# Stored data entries
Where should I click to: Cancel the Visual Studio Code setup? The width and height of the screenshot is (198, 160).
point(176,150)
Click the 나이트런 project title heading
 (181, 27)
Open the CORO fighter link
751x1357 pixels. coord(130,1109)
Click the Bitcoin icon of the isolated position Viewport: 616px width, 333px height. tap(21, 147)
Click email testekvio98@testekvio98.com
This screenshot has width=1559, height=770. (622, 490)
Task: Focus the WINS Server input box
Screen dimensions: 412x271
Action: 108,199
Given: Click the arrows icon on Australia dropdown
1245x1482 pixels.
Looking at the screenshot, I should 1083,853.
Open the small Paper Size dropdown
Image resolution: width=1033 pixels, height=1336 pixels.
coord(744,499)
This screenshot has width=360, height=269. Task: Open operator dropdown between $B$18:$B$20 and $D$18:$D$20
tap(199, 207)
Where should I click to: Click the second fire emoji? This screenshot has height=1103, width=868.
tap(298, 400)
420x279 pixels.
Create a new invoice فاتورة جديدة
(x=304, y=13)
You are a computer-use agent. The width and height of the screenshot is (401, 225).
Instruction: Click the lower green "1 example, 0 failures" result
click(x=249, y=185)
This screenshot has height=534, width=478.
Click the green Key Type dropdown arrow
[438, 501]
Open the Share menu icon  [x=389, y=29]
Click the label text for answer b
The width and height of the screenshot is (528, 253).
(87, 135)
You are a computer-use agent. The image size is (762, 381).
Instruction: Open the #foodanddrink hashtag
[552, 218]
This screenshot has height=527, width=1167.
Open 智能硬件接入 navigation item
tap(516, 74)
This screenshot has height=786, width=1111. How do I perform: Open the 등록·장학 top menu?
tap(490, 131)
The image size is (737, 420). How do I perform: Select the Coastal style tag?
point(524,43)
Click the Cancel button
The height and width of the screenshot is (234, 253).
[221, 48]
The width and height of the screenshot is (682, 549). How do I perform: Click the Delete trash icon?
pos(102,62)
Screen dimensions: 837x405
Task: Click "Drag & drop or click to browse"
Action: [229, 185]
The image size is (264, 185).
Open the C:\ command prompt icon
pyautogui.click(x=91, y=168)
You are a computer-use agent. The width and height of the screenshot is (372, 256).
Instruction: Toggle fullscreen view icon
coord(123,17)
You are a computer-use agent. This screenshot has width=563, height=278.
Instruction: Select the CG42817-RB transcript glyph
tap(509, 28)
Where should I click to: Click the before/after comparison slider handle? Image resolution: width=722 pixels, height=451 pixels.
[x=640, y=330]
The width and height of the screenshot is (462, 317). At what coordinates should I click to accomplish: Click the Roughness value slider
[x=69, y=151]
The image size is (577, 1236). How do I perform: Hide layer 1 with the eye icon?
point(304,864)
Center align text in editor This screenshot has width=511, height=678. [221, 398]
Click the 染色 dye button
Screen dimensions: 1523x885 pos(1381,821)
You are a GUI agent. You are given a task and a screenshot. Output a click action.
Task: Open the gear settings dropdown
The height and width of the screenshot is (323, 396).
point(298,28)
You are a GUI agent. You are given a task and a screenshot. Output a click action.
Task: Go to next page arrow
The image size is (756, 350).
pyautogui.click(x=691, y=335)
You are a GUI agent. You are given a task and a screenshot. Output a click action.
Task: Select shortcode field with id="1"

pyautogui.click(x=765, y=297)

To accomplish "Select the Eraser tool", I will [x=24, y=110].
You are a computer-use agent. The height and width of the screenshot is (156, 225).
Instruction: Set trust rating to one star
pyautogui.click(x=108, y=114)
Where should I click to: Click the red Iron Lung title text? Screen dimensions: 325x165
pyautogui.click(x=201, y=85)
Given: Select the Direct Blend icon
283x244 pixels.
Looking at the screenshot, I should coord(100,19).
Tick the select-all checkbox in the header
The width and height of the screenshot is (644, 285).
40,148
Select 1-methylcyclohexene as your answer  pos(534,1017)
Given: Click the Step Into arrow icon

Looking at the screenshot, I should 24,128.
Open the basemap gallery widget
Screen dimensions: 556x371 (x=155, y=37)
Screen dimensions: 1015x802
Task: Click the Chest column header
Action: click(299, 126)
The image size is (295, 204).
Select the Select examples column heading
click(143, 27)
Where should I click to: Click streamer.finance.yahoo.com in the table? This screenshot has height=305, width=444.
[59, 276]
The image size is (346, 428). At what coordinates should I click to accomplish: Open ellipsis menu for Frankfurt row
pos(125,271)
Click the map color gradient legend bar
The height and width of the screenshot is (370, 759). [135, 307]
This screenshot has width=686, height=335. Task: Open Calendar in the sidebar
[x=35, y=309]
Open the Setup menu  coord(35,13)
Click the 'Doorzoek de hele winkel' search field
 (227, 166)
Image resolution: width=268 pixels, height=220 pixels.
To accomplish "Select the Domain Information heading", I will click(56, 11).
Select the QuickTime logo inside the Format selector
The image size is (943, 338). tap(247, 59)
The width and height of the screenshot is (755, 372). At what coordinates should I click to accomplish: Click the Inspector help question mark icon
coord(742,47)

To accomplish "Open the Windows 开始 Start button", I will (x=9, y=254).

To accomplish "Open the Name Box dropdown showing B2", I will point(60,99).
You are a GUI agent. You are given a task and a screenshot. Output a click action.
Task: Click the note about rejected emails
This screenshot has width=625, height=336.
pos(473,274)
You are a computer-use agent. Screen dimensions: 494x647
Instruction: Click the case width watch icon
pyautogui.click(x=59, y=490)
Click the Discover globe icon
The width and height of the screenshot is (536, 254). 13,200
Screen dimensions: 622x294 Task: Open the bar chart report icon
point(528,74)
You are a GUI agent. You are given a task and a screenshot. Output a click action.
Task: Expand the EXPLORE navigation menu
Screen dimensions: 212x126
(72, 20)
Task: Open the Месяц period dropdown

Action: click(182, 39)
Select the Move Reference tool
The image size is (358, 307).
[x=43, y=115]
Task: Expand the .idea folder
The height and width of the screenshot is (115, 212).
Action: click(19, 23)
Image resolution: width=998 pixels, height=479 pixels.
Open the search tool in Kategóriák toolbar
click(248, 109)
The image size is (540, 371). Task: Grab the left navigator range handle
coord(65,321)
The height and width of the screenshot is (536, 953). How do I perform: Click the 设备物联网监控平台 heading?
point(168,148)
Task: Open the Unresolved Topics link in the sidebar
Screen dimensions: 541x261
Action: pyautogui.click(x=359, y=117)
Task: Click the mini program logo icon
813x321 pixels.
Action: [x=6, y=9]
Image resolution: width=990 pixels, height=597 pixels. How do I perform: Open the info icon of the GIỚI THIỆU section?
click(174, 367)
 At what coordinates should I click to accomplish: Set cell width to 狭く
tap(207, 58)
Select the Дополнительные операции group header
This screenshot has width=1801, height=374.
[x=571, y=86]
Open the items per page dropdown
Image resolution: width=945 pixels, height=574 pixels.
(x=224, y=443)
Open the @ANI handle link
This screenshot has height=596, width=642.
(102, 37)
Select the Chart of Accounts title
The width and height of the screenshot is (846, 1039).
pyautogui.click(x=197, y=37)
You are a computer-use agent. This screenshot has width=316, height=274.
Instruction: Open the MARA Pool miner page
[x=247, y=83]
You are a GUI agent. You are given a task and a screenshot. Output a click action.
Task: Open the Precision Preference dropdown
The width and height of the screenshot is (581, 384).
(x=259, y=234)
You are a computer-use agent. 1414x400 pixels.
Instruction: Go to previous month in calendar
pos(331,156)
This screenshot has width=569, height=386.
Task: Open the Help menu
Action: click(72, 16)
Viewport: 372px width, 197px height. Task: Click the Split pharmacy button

# Work instruction
A verbatim copy of all the entries above is requested.

# Solution for this task
Where should I click to: Cancel the Visual Studio Code setup? The width and height of the screenshot is (198, 160).
point(176,150)
Click the 나이트런 project title heading
 (181, 27)
Open the CORO fighter link
751x1357 pixels. coord(130,1109)
Click the Bitcoin icon of the isolated position Viewport: 616px width, 333px height. tap(21, 147)
Click email testekvio98@testekvio98.com
This screenshot has width=1559, height=770. (622, 490)
Task: Focus the WINS Server input box
Screen dimensions: 412x271
Action: 108,199
Given: Click the arrows icon on Australia dropdown
1245x1482 pixels.
Looking at the screenshot, I should 1083,853.
Open the small Paper Size dropdown
Image resolution: width=1033 pixels, height=1336 pixels.
coord(744,499)
This screenshot has width=360, height=269. Task: Open operator dropdown between $B$18:$B$20 and $D$18:$D$20
tap(199, 207)
Where should I click to: Click the second fire emoji? This screenshot has height=1103, width=868.
tap(298, 400)
420x279 pixels.
Create a new invoice فاتورة جديدة
(x=304, y=13)
You are a computer-use agent. The width and height of the screenshot is (401, 225).
Instruction: Click the lower green "1 example, 0 failures" result
click(x=249, y=185)
This screenshot has height=534, width=478.
Click the green Key Type dropdown arrow
[438, 501]
Open the Share menu icon  [x=389, y=29]
Click the label text for answer b
The width and height of the screenshot is (528, 253).
(87, 135)
You are a computer-use agent. The image size is (762, 381).
Instruction: Open the #foodanddrink hashtag
[552, 218]
This screenshot has height=527, width=1167.
Open 智能硬件接入 navigation item
tap(516, 74)
This screenshot has height=786, width=1111. How do I perform: Open the 등록·장학 top menu?
tap(490, 131)
The image size is (737, 420). How do I perform: Select the Coastal style tag?
point(524,43)
Click the Cancel button
The height and width of the screenshot is (234, 253).
[221, 48]
The width and height of the screenshot is (682, 549). How do I perform: Click the Delete trash icon?
pos(102,62)
Screen dimensions: 837x405
Task: Click "Drag & drop or click to browse"
Action: [229, 185]
The image size is (264, 185).
Open the C:\ command prompt icon
pyautogui.click(x=91, y=168)
You are a computer-use agent. The width and height of the screenshot is (372, 256).
Instruction: Toggle fullscreen view icon
coord(123,17)
You are a computer-use agent. This screenshot has width=563, height=278.
Instruction: Select the CG42817-RB transcript glyph
tap(509, 28)
Where should I click to: Click the before/after comparison slider handle? Image resolution: width=722 pixels, height=451 pixels.
[x=640, y=330]
The width and height of the screenshot is (462, 317). At what coordinates should I click to accomplish: Click the Roughness value slider
[x=69, y=151]
The image size is (577, 1236). How do I perform: Hide layer 1 with the eye icon?
point(304,864)
Center align text in editor This screenshot has width=511, height=678. [221, 398]
Click the 染色 dye button
Screen dimensions: 1523x885 pos(1381,821)
You are a GUI agent. You are given a task and a screenshot. Output a click action.
Task: Open the gear settings dropdown
The height and width of the screenshot is (323, 396).
point(298,28)
You are a GUI agent. You are given a task and a screenshot. Output a click action.
Task: Go to next page arrow
The image size is (756, 350).
pyautogui.click(x=691, y=335)
You are a GUI agent. You are given a task and a screenshot. Output a click action.
Task: Select shortcode field with id="1"

pyautogui.click(x=765, y=297)

To accomplish "Select the Eraser tool", I will [x=24, y=110].
You are a computer-use agent. The height and width of the screenshot is (156, 225).
Instruction: Set trust rating to one star
pyautogui.click(x=108, y=114)
Where should I click to: Click the red Iron Lung title text? Screen dimensions: 325x165
pyautogui.click(x=201, y=85)
Given: Select the Direct Blend icon
283x244 pixels.
Looking at the screenshot, I should coord(100,19).
Tick the select-all checkbox in the header
The width and height of the screenshot is (644, 285).
40,148
Select 1-methylcyclohexene as your answer  pos(534,1017)
Given: Click the Step Into arrow icon

Looking at the screenshot, I should 24,128.
Open the basemap gallery widget
Screen dimensions: 556x371 (x=155, y=37)
Screen dimensions: 1015x802
Task: Click the Chest column header
Action: click(299, 126)
The image size is (295, 204).
Select the Select examples column heading
click(143, 27)
Where should I click to: Click streamer.finance.yahoo.com in the table? This screenshot has height=305, width=444.
[59, 276]
The image size is (346, 428). At what coordinates should I click to accomplish: Open ellipsis menu for Frankfurt row
pos(125,271)
Click the map color gradient legend bar
The height and width of the screenshot is (370, 759). [135, 307]
This screenshot has width=686, height=335. Task: Open Calendar in the sidebar
[x=35, y=309]
Open the Setup menu  coord(35,13)
Click the 'Doorzoek de hele winkel' search field
 (227, 166)
Image resolution: width=268 pixels, height=220 pixels.
To accomplish "Select the Domain Information heading", I will click(56, 11).
Select the QuickTime logo inside the Format selector
The image size is (943, 338). tap(247, 59)
The width and height of the screenshot is (755, 372). At what coordinates should I click to accomplish: Click the Inspector help question mark icon
coord(742,47)

To accomplish "Open the Windows 开始 Start button", I will (x=9, y=254).

To accomplish "Open the Name Box dropdown showing B2", I will point(60,99).
You are a GUI agent. You are given a task and a screenshot. Output a click action.
Task: Click the note about rejected emails
This screenshot has width=625, height=336.
pos(473,274)
You are a computer-use agent. Screen dimensions: 494x647
Instruction: Click the case width watch icon
pyautogui.click(x=59, y=490)
Click the Discover globe icon
The width and height of the screenshot is (536, 254). 13,200
Screen dimensions: 622x294 Task: Open the bar chart report icon
point(528,74)
You are a GUI agent. You are given a task and a screenshot. Output a click action.
Task: Expand the EXPLORE navigation menu
Screen dimensions: 212x126
(72, 20)
Task: Open the Месяц period dropdown

Action: click(182, 39)
Select the Move Reference tool
The image size is (358, 307).
[x=43, y=115]
Task: Expand the .idea folder
The height and width of the screenshot is (115, 212).
Action: click(19, 23)
Image resolution: width=998 pixels, height=479 pixels.
Open the search tool in Kategóriák toolbar
click(248, 109)
The image size is (540, 371). Task: Grab the left navigator range handle
coord(65,321)
The height and width of the screenshot is (536, 953). How do I perform: Click the 设备物联网监控平台 heading?
point(168,148)
Task: Open the Unresolved Topics link in the sidebar
Screen dimensions: 541x261
Action: pyautogui.click(x=359, y=117)
Task: Click the mini program logo icon
813x321 pixels.
Action: [x=6, y=9]
Image resolution: width=990 pixels, height=597 pixels. How do I perform: Open the info icon of the GIỚI THIỆU section?
click(174, 367)
 At what coordinates should I click to accomplish: Set cell width to 狭く
tap(207, 58)
Select the Дополнительные операции group header
This screenshot has width=1801, height=374.
[x=571, y=86]
Open the items per page dropdown
Image resolution: width=945 pixels, height=574 pixels.
(x=224, y=443)
Open the @ANI handle link
This screenshot has height=596, width=642.
(102, 37)
Select the Chart of Accounts title
The width and height of the screenshot is (846, 1039).
pyautogui.click(x=197, y=37)
You are a computer-use agent. This screenshot has width=316, height=274.
Instruction: Open the MARA Pool miner page
[x=247, y=83]
You are a GUI agent. You are given a task and a screenshot. Output a click action.
Task: Open the Precision Preference dropdown
The width and height of the screenshot is (581, 384).
(x=259, y=234)
You are a computer-use agent. 1414x400 pixels.
Instruction: Go to previous month in calendar
pos(331,156)
This screenshot has width=569, height=386.
Task: Open the Help menu
Action: click(72, 16)
Viewport: 372px width, 197px height. Task: Click the Split pharmacy button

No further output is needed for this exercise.